**GIVEN EXERCISE:** Reproduce the records below word for word, including every line.

**THE INPUT:**
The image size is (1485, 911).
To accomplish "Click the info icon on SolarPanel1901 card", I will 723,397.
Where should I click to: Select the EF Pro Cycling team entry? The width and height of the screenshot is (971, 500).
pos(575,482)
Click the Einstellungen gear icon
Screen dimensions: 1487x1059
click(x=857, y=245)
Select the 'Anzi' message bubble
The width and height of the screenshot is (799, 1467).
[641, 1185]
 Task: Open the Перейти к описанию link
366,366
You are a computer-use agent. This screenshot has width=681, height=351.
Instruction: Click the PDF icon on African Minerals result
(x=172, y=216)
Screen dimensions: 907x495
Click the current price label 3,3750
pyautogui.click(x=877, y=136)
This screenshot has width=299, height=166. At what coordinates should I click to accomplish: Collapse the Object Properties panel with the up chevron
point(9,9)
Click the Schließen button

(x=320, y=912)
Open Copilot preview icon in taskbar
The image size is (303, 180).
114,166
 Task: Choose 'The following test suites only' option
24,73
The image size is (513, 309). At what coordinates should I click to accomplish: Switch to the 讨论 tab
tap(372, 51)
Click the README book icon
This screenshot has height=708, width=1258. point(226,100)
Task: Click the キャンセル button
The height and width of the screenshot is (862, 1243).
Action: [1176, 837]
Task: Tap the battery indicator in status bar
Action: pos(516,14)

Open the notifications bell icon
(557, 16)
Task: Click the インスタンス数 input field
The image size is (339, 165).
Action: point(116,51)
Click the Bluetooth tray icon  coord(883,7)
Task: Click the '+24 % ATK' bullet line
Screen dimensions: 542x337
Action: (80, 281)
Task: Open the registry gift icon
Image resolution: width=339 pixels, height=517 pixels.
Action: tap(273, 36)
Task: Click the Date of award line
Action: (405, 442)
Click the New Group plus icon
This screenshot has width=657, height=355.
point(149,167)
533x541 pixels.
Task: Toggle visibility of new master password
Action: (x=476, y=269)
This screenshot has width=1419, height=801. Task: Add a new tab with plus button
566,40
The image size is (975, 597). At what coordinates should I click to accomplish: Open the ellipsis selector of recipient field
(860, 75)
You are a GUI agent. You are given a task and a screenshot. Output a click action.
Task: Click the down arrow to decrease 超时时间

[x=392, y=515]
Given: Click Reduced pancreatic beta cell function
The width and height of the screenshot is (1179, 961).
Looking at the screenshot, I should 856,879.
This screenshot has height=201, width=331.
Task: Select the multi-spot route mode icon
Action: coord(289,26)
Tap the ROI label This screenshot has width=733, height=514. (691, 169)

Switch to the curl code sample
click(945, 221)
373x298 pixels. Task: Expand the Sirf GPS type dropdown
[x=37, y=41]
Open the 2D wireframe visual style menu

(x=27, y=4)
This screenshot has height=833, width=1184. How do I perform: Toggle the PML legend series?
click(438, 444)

**ANSWER TO THE PROBLEM:**
The image size is (1485, 911).
To accomplish "Click the info icon on SolarPanel1901 card", I will 723,397.
Where should I click to: Select the EF Pro Cycling team entry? The width and height of the screenshot is (971, 500).
pos(575,482)
Click the Einstellungen gear icon
Screen dimensions: 1487x1059
click(x=857, y=245)
Select the 'Anzi' message bubble
The width and height of the screenshot is (799, 1467).
[641, 1185]
 Task: Open the Перейти к описанию link
366,366
You are a computer-use agent. This screenshot has width=681, height=351.
Instruction: Click the PDF icon on African Minerals result
(x=172, y=216)
Screen dimensions: 907x495
Click the current price label 3,3750
pyautogui.click(x=877, y=136)
This screenshot has width=299, height=166. At what coordinates should I click to accomplish: Collapse the Object Properties panel with the up chevron
point(9,9)
Click the Schließen button

(x=320, y=912)
Open Copilot preview icon in taskbar
The image size is (303, 180).
114,166
 Task: Choose 'The following test suites only' option
24,73
The image size is (513, 309). At what coordinates should I click to accomplish: Switch to the 讨论 tab
tap(372, 51)
Click the README book icon
This screenshot has height=708, width=1258. point(226,100)
Task: Click the キャンセル button
The height and width of the screenshot is (862, 1243).
Action: [1176, 837]
Task: Tap the battery indicator in status bar
Action: pos(516,14)

Open the notifications bell icon
(557, 16)
Task: Click the インスタンス数 input field
The image size is (339, 165).
Action: point(116,51)
Click the Bluetooth tray icon  coord(883,7)
Task: Click the '+24 % ATK' bullet line
Screen dimensions: 542x337
Action: (80, 281)
Task: Open the registry gift icon
Image resolution: width=339 pixels, height=517 pixels.
Action: tap(273, 36)
Task: Click the Date of award line
Action: (405, 442)
Click the New Group plus icon
This screenshot has width=657, height=355.
point(149,167)
533x541 pixels.
Task: Toggle visibility of new master password
Action: (x=476, y=269)
This screenshot has width=1419, height=801. Task: Add a new tab with plus button
566,40
The image size is (975, 597). At what coordinates should I click to accomplish: Open the ellipsis selector of recipient field
(860, 75)
You are a GUI agent. You are given a task and a screenshot. Output a click action.
Task: Click the down arrow to decrease 超时时间

[x=392, y=515]
Given: Click Reduced pancreatic beta cell function
The width and height of the screenshot is (1179, 961).
Looking at the screenshot, I should 856,879.
This screenshot has height=201, width=331.
Task: Select the multi-spot route mode icon
Action: coord(289,26)
Tap the ROI label This screenshot has width=733, height=514. (691, 169)

Switch to the curl code sample
click(945, 221)
373x298 pixels. Task: Expand the Sirf GPS type dropdown
[x=37, y=41]
Open the 2D wireframe visual style menu

(x=27, y=4)
This screenshot has height=833, width=1184. How do I perform: Toggle the PML legend series?
click(438, 444)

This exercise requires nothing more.